■ Text block
────

The Rugged Tariff Trail To A Golden Age

Loading ...Addison Wiggin

March 24, 2025 • 7 minute, 43 second read


Golden AgetariffsTrump

The Rugged Tariff Trail To A Golden Age

“An economic stupidity.”

– Henry Ford to Herbert Hoover,
before the passage of the Smoot-Hawley Tariffs


 

March 24, 2025 — Were you aware that Canada places a 250% tariff on eggs it imports from the United States?

Yes, eggs.

Nothing like a trade war to shine a light on the fungus growing beneath the rock of globalization.

But the headline isn’t “Tariffs are rising.”

The real story is from where.

We’re coming off 80-year lows, historically speaking. Tariffs haven’t been this low since Eisenhower was mowing his own lawn, and nobody knew what “globalization” meant.

The consequences?

Oh, they’re coming.

You’ll see the market separate like oil and water: winners and losers. And, like always, the winners will have lobbyists. The losers will get no airtime. Forget what social media may say to the contrary.

────

■ Data
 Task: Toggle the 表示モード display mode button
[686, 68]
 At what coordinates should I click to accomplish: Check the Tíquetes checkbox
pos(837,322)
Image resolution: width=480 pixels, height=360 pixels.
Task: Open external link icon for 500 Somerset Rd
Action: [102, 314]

────

■ List of tasks
- 1) According to the tariff article, what tariff does Canada place on eggs imported from the United States?
- 2) Lay out the lines of the listing, from the line with "At what coordinates" through the end of the listing, as a numbered list, leaving out any blank lines.
The listing is unrelated to the tariff article.

■ Response list
- 1) 250%

- 2)
1.  At what coordinates should I click to accomplish: Check the Tíquetes checkbox
2. pos(837,322)
3. Image resolution: width=480 pixels, height=360 pixels.
4. Task: Open external link icon for 500 Somerset Rd
5. Action: [102, 314]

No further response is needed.